This represents an increase of 30,000 since June, when Musk said the service could have half a million users within a year.
SpaceX has now shipped 100,000 terminals for its Starlink satellite internet service, CEO Elon Musk has claimed.
In June, Musk said the service had reached 70,000 users and would have “a few hundred thousand users, possibly over 500,000” within 12 months. At that time, he also said investment in the network would be between $5bn and $10bn before achieving positive cash flow, and that long-term investment could be between $20bn and $30bn.
Musk’s tweets this week noted that the service is now available in 14 countries: the US, Canada, the UK, Germany, France, Austria, the Netherlands, Ireland, Belgium, Switzerland, Denmark, Portugal, Australia and New Zealand.
“Our license applications are pending in many more countries,” he added. “Hoping to serve Earth soon!”
SpaceX previously said that it plans to spin off and publicly list Starlink. Virgin Orbit, the commercial satellite launch company spun off from Virgin Galactic, recently announced plans to go public via a $3.2bn merger deal.
Starlink is creating a network of low-orbit satellites that has the potential to bring internet to users anywhere in the world, regardless of local infrastructure. In Ireland, the system has been trialled by residents in rural areas of west Cork and Kerry.
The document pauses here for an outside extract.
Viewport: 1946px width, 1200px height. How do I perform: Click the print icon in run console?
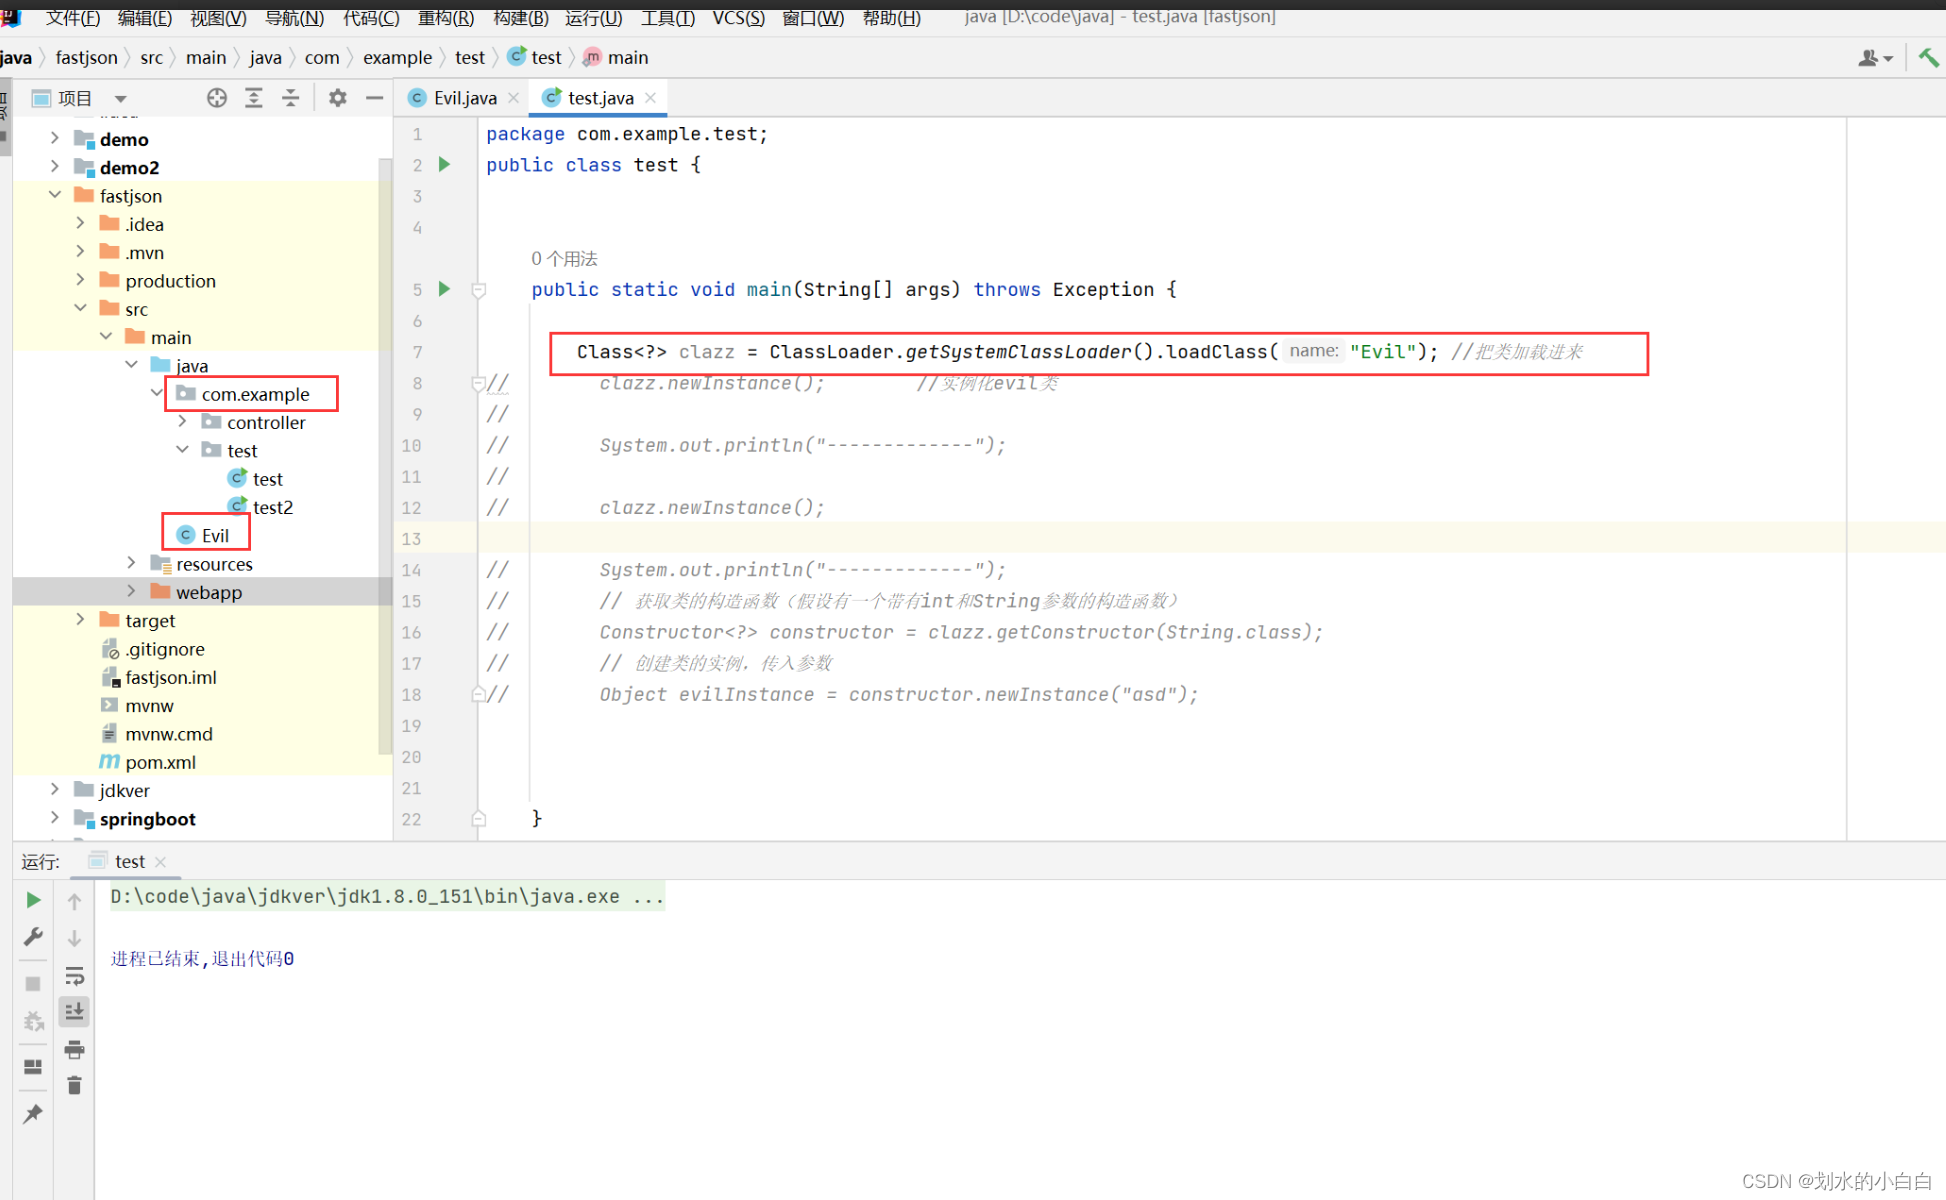click(x=74, y=1049)
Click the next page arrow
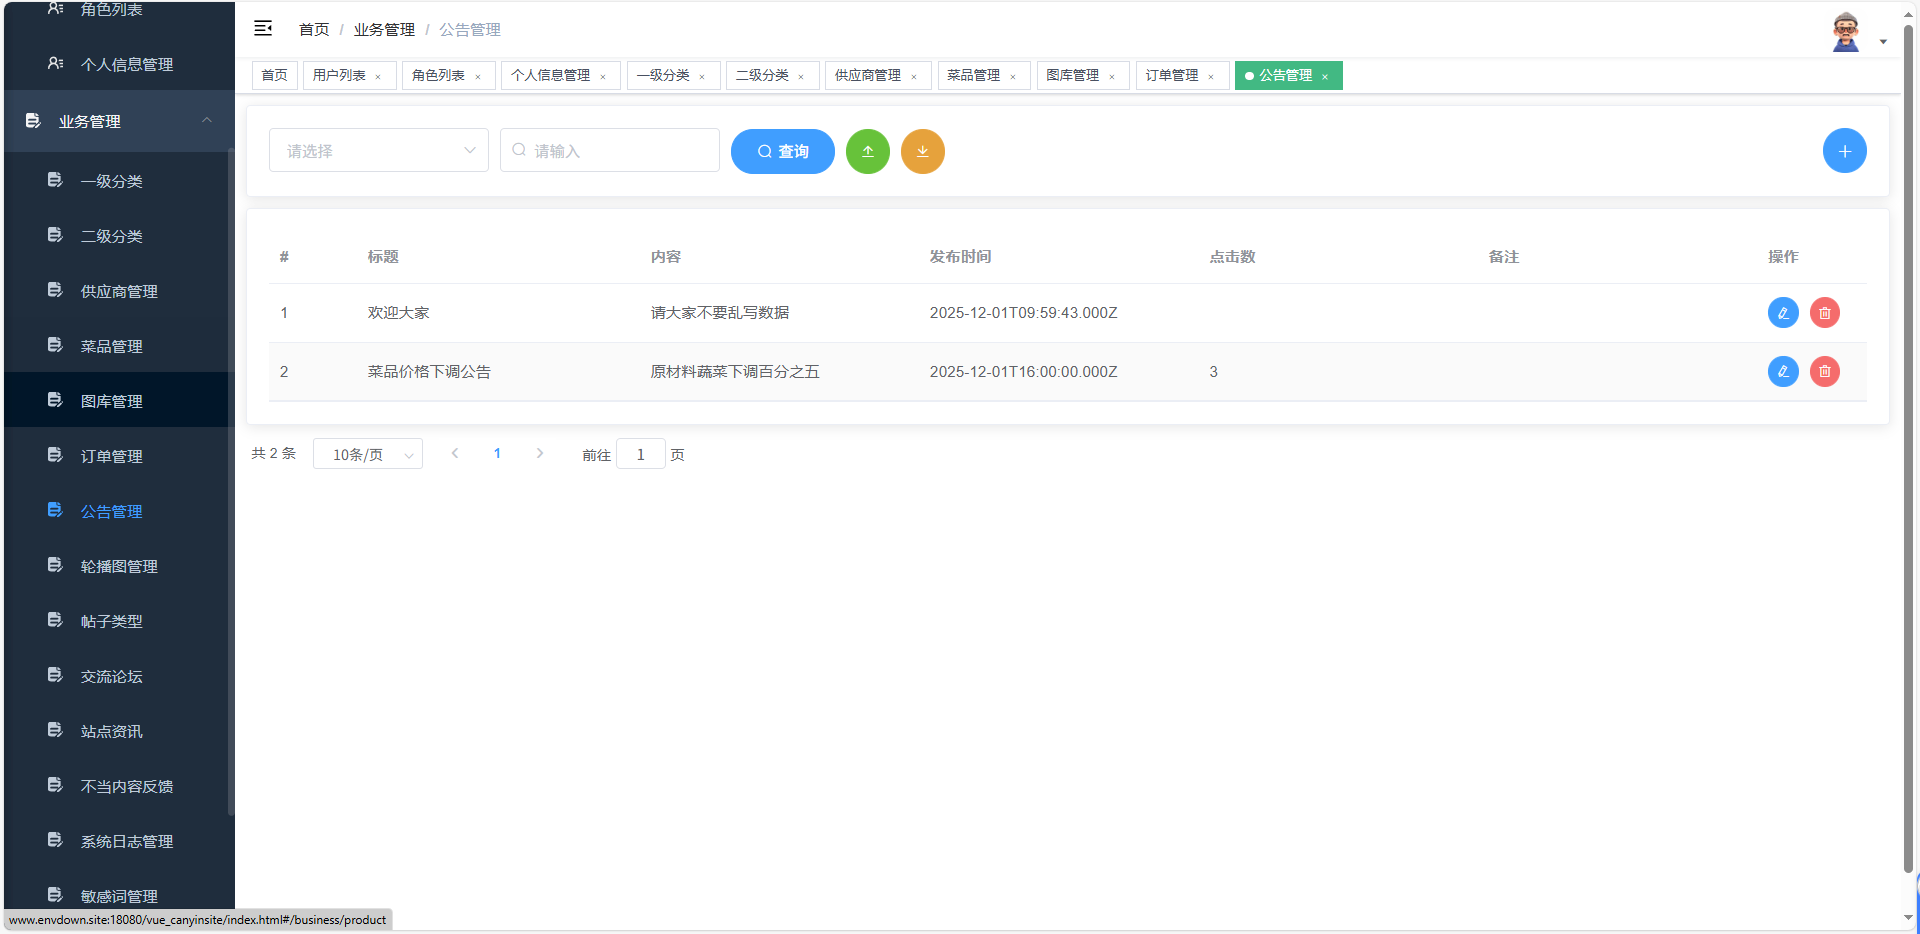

However the service, which is currently in open beta, costs users $499 upfront for the terminal and $99 a month thereafter. This price could limit the accessibility of roll-out.
Additionally, the Starlink network has been widely criticised by astronomers for its impact on their ability to conduct research. In April, the International Astronomical Union asked the United Nations to take action on the issue. The network currently contains more than 1,700 individual satellites with plans for about 30,000 more.
In May, SpaceX announced a partnership with Google to co-locate Starlink ground stations with Google data centres.